As a kid born at the start of the Clinton administration, I devoured Pokémon Red, Blue, and Yellow, and then proceeded to make my mom buy anything related to the original 151. That, of course, included the Pokémon trading card game, which launched in the States in 1998. I collected hundreds of pieces of holographic cardboard featuring iconic art of series staples like Mewtwo, Venusaur, and Charizard that could have probably paid my rent today if I hadn’t thrown them away in a college-age stupor. But collecting was my only goal because none of the kids around me wanted to play and learn the actual game.

All of that changed during one fateful trip to Blockbuster when my eyes caught a glimpse of an unusual title: the GameBoy Color’s Pokémon Trading Card Game, released 25 years ago on December 18, 1998. The only other Poké spinoff at the time was Pokémon Pinball which was always rented out to some other lucky kid. So I rented the virtual TCG and began a lifelong addiction to trading card games like Hearthstone and Marvel Snap which dries my wallet to this very day.

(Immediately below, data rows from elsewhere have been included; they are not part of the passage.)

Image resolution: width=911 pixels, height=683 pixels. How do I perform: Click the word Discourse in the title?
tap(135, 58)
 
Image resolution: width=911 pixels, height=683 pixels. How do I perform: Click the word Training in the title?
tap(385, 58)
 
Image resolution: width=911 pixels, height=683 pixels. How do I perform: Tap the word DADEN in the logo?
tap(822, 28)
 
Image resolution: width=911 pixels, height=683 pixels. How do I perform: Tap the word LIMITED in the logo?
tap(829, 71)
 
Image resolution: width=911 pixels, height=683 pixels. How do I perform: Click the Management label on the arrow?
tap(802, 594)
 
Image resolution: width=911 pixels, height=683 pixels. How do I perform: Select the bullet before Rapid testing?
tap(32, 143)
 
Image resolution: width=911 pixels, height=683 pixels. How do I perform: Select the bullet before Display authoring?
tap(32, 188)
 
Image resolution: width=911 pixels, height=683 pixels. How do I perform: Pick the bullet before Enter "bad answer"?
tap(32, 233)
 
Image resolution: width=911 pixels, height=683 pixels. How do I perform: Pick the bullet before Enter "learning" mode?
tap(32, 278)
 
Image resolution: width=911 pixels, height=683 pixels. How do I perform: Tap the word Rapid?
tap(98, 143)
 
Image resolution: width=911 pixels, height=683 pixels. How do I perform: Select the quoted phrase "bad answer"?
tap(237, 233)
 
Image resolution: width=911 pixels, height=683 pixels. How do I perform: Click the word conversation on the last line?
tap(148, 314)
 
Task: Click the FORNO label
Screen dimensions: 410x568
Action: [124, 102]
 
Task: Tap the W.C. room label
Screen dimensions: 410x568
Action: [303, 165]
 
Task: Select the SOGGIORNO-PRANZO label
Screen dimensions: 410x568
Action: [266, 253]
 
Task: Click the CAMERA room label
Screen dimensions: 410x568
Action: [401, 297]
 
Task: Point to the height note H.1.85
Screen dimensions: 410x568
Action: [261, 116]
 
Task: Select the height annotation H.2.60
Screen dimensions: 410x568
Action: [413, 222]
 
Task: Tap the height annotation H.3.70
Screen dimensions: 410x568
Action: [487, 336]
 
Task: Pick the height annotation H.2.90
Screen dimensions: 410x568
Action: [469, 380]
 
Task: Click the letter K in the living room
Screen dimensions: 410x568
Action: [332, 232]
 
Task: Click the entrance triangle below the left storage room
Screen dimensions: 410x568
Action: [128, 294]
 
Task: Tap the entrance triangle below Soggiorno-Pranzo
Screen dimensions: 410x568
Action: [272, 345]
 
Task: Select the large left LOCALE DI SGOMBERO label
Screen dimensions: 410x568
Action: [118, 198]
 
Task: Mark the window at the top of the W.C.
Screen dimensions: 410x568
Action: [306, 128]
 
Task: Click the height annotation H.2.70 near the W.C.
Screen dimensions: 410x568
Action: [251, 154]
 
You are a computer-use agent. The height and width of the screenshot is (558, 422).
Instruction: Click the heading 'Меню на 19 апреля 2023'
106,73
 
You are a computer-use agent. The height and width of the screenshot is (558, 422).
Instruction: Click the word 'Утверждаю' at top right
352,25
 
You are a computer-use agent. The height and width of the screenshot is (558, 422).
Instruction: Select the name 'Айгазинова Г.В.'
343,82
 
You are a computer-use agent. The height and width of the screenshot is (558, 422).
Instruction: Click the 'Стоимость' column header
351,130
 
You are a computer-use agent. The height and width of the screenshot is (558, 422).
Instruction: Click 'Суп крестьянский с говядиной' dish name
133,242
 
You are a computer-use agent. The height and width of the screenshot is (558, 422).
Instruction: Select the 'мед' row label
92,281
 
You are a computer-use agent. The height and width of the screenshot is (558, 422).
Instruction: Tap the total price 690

The TCG Gameboy title was truly a marvel at the time, collecting the first three sets of the physical card game and boiling down its rules incredibly well. Players create a deck of 60 cards consisting of items, energy, and, of course, pocket monsters. Your goal is to be the very best player and earn legendary cards by defeating eight gyms based on different types like fighting, psychic, and water. As you defeat other players, you’ll earn new cards allowing you to augment your deck and constantly get stronger.

On the Gameboy, you could take the time to learn how these cards work and what decks were the best to play. The hordes of NPCs you need to beat also put up a fight, making some of the matches with later enemies an actual struggle. I would lose constantly, forcing me to experiment and come up with new strategies to progress and get more cards. It’s a gameplay loop that is still endearing decades after its initial release.

The classic box still burned into my mind.

Nintendo

Modern online trading card games are nearly always an online service, constantly updating with new mechanics to learn and cards to buy. Having a set amount of virtual cardboard to mess around with that doesn’t cost real-world money is honestly something I wish we’d have more of, but then the corporate pika-overlords couldn’t keep farming for cash.

Getting your hands on the Pokémon Trading Card Game has never been easier. In August, the Gameboy game was added as part of the Nintendo Switch Online Service, alongside another oldie that still holds up, Pokémon Stadium 2. You don’t even need a Link Cable to play with your friends now that it’s all done through the web.

All you need to play is a subscription and the Gameboy app on your Switch to immediately get thrown back to a time when the pocket monster was just starting to boil up.